## [Task description]
Reply with the data below, repeated exactly in full.

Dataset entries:
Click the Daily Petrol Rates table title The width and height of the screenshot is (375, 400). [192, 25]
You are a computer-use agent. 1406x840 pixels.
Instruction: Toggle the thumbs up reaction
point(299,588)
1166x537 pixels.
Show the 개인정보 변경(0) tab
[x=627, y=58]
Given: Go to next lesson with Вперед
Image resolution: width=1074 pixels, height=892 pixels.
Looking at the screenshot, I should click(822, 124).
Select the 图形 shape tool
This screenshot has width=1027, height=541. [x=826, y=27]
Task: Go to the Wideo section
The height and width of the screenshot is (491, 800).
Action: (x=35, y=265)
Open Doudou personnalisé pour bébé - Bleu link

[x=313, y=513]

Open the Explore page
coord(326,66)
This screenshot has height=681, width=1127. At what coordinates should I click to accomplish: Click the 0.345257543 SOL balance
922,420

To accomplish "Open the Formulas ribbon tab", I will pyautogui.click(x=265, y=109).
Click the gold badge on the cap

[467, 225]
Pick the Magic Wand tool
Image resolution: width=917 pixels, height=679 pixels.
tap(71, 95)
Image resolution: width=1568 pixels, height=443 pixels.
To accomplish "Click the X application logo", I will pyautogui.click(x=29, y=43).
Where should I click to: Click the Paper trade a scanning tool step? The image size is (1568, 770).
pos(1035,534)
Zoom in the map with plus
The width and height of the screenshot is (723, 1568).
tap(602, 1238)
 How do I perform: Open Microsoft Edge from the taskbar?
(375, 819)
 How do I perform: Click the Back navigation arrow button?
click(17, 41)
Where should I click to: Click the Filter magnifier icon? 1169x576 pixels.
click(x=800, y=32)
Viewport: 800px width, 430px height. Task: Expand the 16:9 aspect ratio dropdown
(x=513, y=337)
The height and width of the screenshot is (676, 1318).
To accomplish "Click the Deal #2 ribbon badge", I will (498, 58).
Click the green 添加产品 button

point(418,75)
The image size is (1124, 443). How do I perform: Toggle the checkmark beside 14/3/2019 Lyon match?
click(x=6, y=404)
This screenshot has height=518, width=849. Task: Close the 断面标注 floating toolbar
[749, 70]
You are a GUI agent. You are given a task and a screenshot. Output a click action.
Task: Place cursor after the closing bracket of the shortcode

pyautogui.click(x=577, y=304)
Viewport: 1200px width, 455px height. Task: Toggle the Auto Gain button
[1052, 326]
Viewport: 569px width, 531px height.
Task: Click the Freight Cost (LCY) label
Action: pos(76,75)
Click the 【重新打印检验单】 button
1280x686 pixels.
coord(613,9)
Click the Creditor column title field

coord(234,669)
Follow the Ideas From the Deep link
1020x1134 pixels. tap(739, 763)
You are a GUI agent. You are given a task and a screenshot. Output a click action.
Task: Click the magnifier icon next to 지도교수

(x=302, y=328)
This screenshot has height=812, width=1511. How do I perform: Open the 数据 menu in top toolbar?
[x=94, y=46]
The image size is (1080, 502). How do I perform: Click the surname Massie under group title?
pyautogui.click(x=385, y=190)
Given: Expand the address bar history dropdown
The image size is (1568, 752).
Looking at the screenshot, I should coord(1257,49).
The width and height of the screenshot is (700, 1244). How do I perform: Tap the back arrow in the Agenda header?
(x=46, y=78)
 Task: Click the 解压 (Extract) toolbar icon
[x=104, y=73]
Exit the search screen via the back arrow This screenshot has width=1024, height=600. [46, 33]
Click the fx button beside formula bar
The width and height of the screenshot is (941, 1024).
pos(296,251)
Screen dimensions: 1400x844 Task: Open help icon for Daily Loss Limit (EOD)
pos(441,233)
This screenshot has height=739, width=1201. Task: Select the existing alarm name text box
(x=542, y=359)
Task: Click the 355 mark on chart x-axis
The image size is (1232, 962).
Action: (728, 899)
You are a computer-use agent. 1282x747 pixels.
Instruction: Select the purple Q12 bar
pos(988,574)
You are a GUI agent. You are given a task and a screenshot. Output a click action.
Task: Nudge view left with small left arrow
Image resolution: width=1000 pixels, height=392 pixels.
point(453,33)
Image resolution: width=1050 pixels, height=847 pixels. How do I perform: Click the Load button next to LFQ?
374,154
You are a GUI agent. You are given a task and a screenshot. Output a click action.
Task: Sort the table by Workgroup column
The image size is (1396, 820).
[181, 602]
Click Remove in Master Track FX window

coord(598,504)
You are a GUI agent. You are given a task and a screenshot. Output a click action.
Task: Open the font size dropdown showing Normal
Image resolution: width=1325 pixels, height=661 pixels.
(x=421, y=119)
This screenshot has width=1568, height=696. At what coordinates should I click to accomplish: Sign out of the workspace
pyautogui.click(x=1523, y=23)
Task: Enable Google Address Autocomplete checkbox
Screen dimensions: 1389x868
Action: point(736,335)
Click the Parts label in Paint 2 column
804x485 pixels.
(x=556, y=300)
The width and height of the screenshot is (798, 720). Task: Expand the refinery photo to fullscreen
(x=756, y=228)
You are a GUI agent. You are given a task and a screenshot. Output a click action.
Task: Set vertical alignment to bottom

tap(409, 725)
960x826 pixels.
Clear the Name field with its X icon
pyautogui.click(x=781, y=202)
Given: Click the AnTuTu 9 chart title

## [Solution to the exercise]
Click the Daily Petrol Rates table title The width and height of the screenshot is (375, 400). [192, 25]
You are a computer-use agent. 1406x840 pixels.
Instruction: Toggle the thumbs up reaction
point(299,588)
1166x537 pixels.
Show the 개인정보 변경(0) tab
[x=627, y=58]
Given: Go to next lesson with Вперед
Image resolution: width=1074 pixels, height=892 pixels.
Looking at the screenshot, I should click(822, 124).
Select the 图形 shape tool
This screenshot has width=1027, height=541. [x=826, y=27]
Task: Go to the Wideo section
The height and width of the screenshot is (491, 800).
Action: (x=35, y=265)
Open Doudou personnalisé pour bébé - Bleu link

[x=313, y=513]

Open the Explore page
coord(326,66)
This screenshot has height=681, width=1127. At what coordinates should I click to accomplish: Click the 0.345257543 SOL balance
922,420

To accomplish "Open the Formulas ribbon tab", I will pyautogui.click(x=265, y=109).
Click the gold badge on the cap

[467, 225]
Pick the Magic Wand tool
Image resolution: width=917 pixels, height=679 pixels.
tap(71, 95)
Image resolution: width=1568 pixels, height=443 pixels.
To accomplish "Click the X application logo", I will pyautogui.click(x=29, y=43).
Where should I click to: Click the Paper trade a scanning tool step? The image size is (1568, 770).
pos(1035,534)
Zoom in the map with plus
The width and height of the screenshot is (723, 1568).
tap(602, 1238)
 How do I perform: Open Microsoft Edge from the taskbar?
(375, 819)
 How do I perform: Click the Back navigation arrow button?
click(17, 41)
Where should I click to: Click the Filter magnifier icon? 1169x576 pixels.
click(x=800, y=32)
Viewport: 800px width, 430px height. Task: Expand the 16:9 aspect ratio dropdown
(x=513, y=337)
The height and width of the screenshot is (676, 1318).
To accomplish "Click the Deal #2 ribbon badge", I will (498, 58).
Click the green 添加产品 button

point(418,75)
The image size is (1124, 443). How do I perform: Toggle the checkmark beside 14/3/2019 Lyon match?
click(x=6, y=404)
This screenshot has height=518, width=849. Task: Close the 断面标注 floating toolbar
[749, 70]
You are a GUI agent. You are given a task and a screenshot. Output a click action.
Task: Place cursor after the closing bracket of the shortcode

pyautogui.click(x=577, y=304)
Viewport: 1200px width, 455px height. Task: Toggle the Auto Gain button
[1052, 326]
Viewport: 569px width, 531px height.
Task: Click the Freight Cost (LCY) label
Action: pos(76,75)
Click the 【重新打印检验单】 button
1280x686 pixels.
coord(613,9)
Click the Creditor column title field

coord(234,669)
Follow the Ideas From the Deep link
1020x1134 pixels. tap(739, 763)
You are a GUI agent. You are given a task and a screenshot. Output a click action.
Task: Click the magnifier icon next to 지도교수

(x=302, y=328)
This screenshot has height=812, width=1511. How do I perform: Open the 数据 menu in top toolbar?
[x=94, y=46]
The image size is (1080, 502). How do I perform: Click the surname Massie under group title?
pyautogui.click(x=385, y=190)
Given: Expand the address bar history dropdown
The image size is (1568, 752).
Looking at the screenshot, I should coord(1257,49).
The width and height of the screenshot is (700, 1244). How do I perform: Tap the back arrow in the Agenda header?
(x=46, y=78)
 Task: Click the 解压 (Extract) toolbar icon
[x=104, y=73]
Exit the search screen via the back arrow This screenshot has width=1024, height=600. [46, 33]
Click the fx button beside formula bar
The width and height of the screenshot is (941, 1024).
pos(296,251)
Screen dimensions: 1400x844 Task: Open help icon for Daily Loss Limit (EOD)
pos(441,233)
This screenshot has height=739, width=1201. Task: Select the existing alarm name text box
(x=542, y=359)
Task: Click the 355 mark on chart x-axis
The image size is (1232, 962).
Action: (728, 899)
You are a computer-use agent. 1282x747 pixels.
Instruction: Select the purple Q12 bar
pos(988,574)
You are a GUI agent. You are given a task and a screenshot. Output a click action.
Task: Nudge view left with small left arrow
Image resolution: width=1000 pixels, height=392 pixels.
point(453,33)
Image resolution: width=1050 pixels, height=847 pixels. How do I perform: Click the Load button next to LFQ?
374,154
You are a GUI agent. You are given a task and a screenshot. Output a click action.
Task: Sort the table by Workgroup column
The image size is (1396, 820).
[181, 602]
Click Remove in Master Track FX window

coord(598,504)
You are a GUI agent. You are given a task and a screenshot. Output a click action.
Task: Open the font size dropdown showing Normal
Image resolution: width=1325 pixels, height=661 pixels.
(x=421, y=119)
This screenshot has width=1568, height=696. At what coordinates should I click to accomplish: Sign out of the workspace
pyautogui.click(x=1523, y=23)
Task: Enable Google Address Autocomplete checkbox
Screen dimensions: 1389x868
Action: point(736,335)
Click the Parts label in Paint 2 column
804x485 pixels.
(x=556, y=300)
The width and height of the screenshot is (798, 720). Task: Expand the refinery photo to fullscreen
(x=756, y=228)
You are a GUI agent. You are given a task and a screenshot. Output a click action.
Task: Set vertical alignment to bottom

tap(409, 725)
960x826 pixels.
Clear the Name field with its X icon
pyautogui.click(x=781, y=202)
Given: Click the AnTuTu 9 chart title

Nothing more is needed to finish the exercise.